AVAILABLE RECORDS
####################

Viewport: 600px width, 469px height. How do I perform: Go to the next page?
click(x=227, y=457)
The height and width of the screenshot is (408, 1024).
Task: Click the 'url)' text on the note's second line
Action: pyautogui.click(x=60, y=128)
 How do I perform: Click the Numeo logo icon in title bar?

####################

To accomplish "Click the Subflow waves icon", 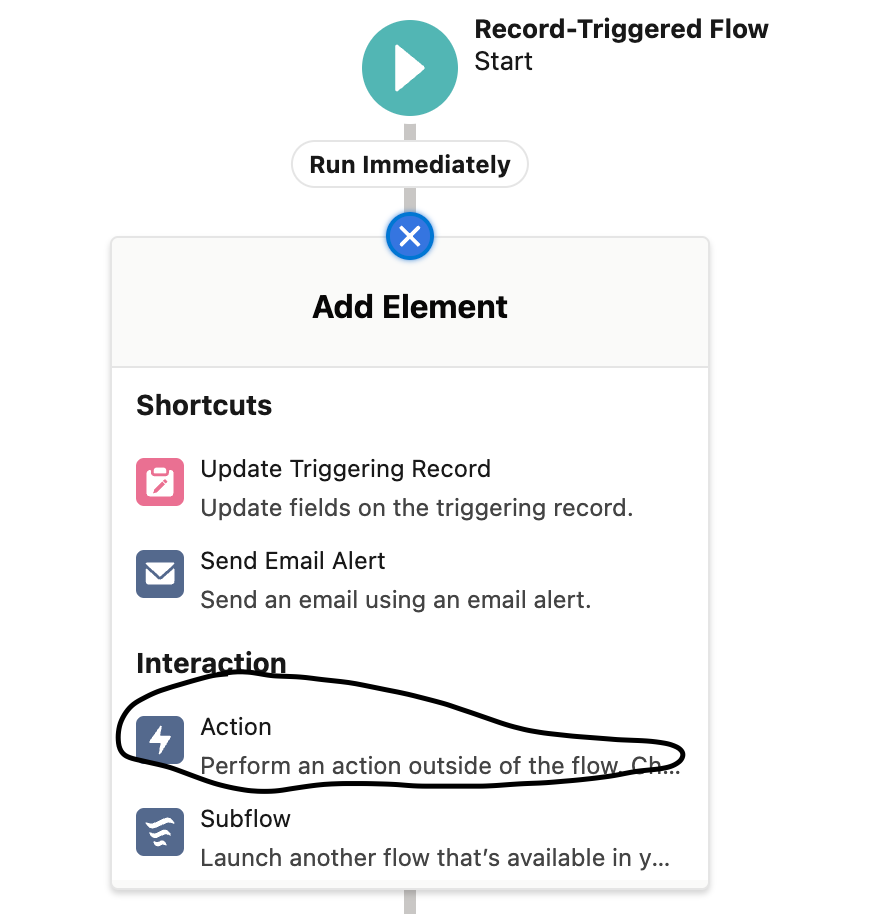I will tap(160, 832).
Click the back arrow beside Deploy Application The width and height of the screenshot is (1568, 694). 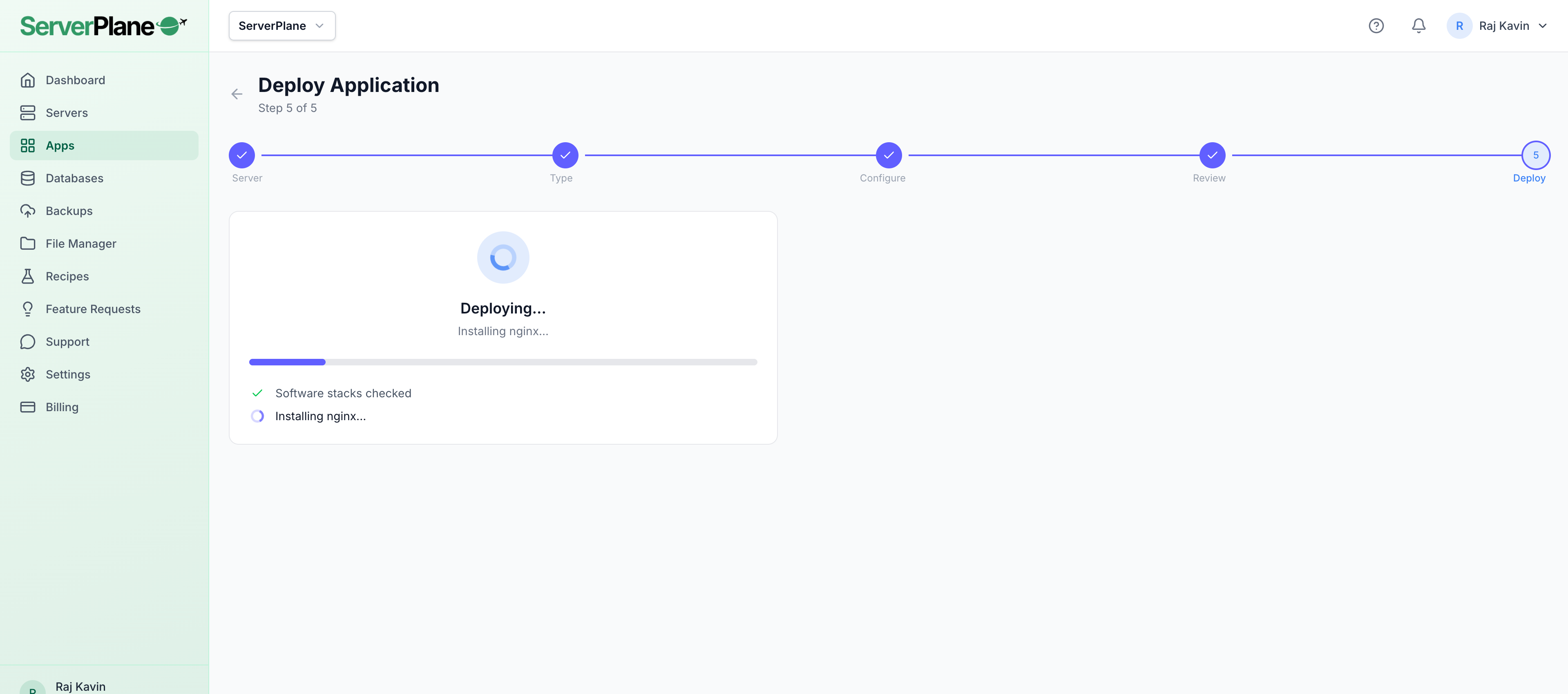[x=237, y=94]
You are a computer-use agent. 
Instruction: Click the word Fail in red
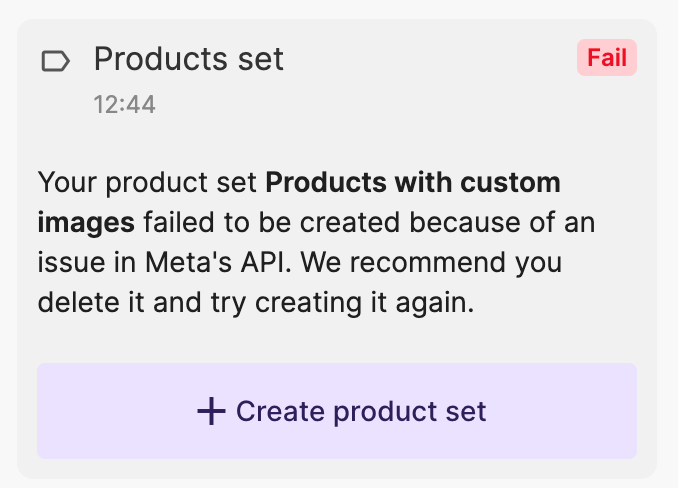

####################

EXERCISE OBJECTIVE
Please reproduce verbatim the part of the material that opens with the line containing "You are a computer-use agent." and closes with the line containing "Instruction: Click the word Fail in red".

ANSWER TO THE EXERCISE
You are a computer-use agent. 
Instruction: Click the word Fail in red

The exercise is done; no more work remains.